La evolución de los ingresos se da en un escenario donde el consumo continúa debilitado y las familias enfrentan mayores dificultades para afrontar gastos cotidianos, servicios y compromisos financieros.
Sobre este escenario habló el contador Julio Svartz, director de Estadísticas, Censos y Documentación de Formosa, con “La Otra Mirada” por FM Espacios 92.5. El funcionario diferenció entre la inflación minorista, que impacta directamente en los hogares, y los indicadores mayoristas que suele destacar el Gobierno nacional.
Svartz señaló que los precios que enfrentan las familias en supermercados, almacenes y comercios continúan siendo un factor determinante para medir el impacto real de la inflación.

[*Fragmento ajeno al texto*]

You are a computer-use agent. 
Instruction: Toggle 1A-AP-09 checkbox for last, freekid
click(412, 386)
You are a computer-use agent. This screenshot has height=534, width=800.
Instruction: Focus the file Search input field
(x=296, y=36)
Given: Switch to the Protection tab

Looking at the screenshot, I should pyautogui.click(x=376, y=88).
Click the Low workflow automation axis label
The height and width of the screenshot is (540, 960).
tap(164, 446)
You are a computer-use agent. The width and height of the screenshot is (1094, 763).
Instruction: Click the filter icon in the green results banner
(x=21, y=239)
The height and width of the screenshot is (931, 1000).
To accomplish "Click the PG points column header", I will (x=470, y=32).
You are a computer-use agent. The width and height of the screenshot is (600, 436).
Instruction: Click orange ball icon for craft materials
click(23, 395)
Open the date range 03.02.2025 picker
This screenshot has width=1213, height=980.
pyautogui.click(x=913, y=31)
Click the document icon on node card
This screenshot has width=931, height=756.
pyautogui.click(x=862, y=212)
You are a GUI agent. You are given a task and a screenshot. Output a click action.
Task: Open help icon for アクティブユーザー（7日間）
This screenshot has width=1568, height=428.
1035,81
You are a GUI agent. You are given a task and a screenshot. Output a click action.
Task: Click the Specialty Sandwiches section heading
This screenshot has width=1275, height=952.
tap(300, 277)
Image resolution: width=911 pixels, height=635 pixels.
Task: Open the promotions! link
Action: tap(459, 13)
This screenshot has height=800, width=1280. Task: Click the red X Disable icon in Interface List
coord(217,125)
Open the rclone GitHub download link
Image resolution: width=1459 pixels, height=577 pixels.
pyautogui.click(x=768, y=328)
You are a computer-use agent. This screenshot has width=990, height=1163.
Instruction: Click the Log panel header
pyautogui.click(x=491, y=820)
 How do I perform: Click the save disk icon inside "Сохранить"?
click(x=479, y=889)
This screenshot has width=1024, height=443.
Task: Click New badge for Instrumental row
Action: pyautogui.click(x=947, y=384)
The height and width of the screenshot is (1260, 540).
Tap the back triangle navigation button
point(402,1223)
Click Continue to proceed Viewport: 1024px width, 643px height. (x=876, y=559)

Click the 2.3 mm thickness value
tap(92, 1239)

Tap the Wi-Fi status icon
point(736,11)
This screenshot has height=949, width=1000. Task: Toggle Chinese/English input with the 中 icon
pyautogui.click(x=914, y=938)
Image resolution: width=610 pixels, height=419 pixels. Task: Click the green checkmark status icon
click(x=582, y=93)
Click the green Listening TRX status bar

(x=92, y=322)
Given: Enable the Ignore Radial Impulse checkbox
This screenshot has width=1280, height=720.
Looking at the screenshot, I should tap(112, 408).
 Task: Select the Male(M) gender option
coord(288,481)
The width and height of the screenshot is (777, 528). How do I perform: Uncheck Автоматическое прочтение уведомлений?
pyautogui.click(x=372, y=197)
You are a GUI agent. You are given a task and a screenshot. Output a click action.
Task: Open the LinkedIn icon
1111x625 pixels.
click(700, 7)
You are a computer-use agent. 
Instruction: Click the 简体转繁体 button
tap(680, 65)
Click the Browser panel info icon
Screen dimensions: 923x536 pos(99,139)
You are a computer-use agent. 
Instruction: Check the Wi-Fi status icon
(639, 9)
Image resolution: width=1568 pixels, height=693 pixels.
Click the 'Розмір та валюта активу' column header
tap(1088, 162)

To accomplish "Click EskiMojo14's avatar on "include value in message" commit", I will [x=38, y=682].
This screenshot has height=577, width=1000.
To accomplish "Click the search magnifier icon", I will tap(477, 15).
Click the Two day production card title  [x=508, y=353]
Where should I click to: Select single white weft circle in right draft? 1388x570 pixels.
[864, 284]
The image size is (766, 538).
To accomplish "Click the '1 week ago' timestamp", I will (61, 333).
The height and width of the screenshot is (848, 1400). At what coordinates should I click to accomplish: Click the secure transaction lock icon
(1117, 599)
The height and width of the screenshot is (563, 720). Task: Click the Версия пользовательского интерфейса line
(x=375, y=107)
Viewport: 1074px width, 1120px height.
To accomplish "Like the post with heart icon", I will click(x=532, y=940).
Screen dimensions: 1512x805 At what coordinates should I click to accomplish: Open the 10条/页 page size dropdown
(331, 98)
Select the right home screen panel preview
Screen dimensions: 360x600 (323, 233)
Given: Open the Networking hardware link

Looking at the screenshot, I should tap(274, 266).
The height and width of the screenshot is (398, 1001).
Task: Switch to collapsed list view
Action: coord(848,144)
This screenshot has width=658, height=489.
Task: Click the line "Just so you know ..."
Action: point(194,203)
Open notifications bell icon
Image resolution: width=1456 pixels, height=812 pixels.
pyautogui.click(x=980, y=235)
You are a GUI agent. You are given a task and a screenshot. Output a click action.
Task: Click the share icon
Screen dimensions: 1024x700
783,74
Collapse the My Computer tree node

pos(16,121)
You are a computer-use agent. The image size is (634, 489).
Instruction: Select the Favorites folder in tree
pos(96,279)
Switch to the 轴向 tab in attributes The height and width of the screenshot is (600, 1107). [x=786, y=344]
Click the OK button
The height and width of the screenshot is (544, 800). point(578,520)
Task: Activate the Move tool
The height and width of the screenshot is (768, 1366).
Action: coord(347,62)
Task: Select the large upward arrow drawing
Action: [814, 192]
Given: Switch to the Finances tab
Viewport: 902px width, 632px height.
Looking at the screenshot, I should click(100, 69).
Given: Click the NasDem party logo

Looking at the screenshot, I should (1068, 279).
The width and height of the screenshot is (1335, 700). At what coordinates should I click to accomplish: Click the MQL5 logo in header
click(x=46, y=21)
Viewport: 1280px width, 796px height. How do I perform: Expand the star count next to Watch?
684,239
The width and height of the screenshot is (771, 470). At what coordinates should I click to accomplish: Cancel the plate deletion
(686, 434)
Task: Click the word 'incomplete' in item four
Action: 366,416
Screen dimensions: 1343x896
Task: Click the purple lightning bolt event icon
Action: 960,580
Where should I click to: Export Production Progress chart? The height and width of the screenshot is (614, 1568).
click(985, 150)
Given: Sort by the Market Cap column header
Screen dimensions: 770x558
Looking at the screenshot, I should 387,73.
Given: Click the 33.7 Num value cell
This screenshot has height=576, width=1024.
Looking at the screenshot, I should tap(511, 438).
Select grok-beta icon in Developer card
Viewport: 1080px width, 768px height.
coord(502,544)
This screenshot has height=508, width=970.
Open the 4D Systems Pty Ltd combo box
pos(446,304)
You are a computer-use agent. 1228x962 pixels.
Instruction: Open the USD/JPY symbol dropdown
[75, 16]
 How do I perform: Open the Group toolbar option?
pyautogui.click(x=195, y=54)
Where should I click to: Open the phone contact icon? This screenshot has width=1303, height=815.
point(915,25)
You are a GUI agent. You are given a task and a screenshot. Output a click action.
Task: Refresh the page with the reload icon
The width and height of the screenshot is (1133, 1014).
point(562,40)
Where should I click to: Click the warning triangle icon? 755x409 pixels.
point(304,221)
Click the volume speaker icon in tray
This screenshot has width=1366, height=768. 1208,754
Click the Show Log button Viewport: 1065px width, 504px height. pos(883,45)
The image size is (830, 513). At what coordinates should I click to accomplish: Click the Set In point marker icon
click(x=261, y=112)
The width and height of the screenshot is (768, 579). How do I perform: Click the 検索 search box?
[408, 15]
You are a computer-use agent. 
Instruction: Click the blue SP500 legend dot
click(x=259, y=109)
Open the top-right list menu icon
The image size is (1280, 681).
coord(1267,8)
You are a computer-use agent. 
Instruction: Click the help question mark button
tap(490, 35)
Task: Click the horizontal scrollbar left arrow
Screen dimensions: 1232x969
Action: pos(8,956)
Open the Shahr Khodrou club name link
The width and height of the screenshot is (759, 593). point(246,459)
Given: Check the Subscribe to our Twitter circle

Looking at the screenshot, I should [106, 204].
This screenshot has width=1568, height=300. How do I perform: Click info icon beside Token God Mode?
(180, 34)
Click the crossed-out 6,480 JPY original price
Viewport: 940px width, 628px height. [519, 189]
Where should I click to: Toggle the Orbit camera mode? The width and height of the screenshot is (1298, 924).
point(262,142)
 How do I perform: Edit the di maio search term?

En ese sentido, mencionó los aumentos registrados en servicios como telecomunicaciones, vivienda, agua, electricidad y gas.
También sostuvo que uno de los principales problemas es que los ingresos no acompañan el ritmo de los precios, situación que termina afectando el consumo y lleva a muchas familias a recurrir al crédito para cubrir gastos cotidianos.
El funcionario cuestionó además el nivel de las tasas de interés y el costo financiero que enfrentan quienes utilizan tarjetas o necesitan acceder a préstamos. “Los costos financieros son realmente de usura”, afirmó.
Para Svartz, la menor circulación de dinero no consiguió generar la reducción generalizada de precios que planteaba el Gobierno, mientras que la apertura de las importaciones tampoco se tradujo, según su análisis, en una baja significativa del costo de los productos.
El escenario mantiene así una preocupación central sobre la economía de los hogares: los ingresos avanzan por detrás de los precios, mientras el costo de los servicios, el crédito y los gastos cotidianos continúa presionando sobre el bolsillo.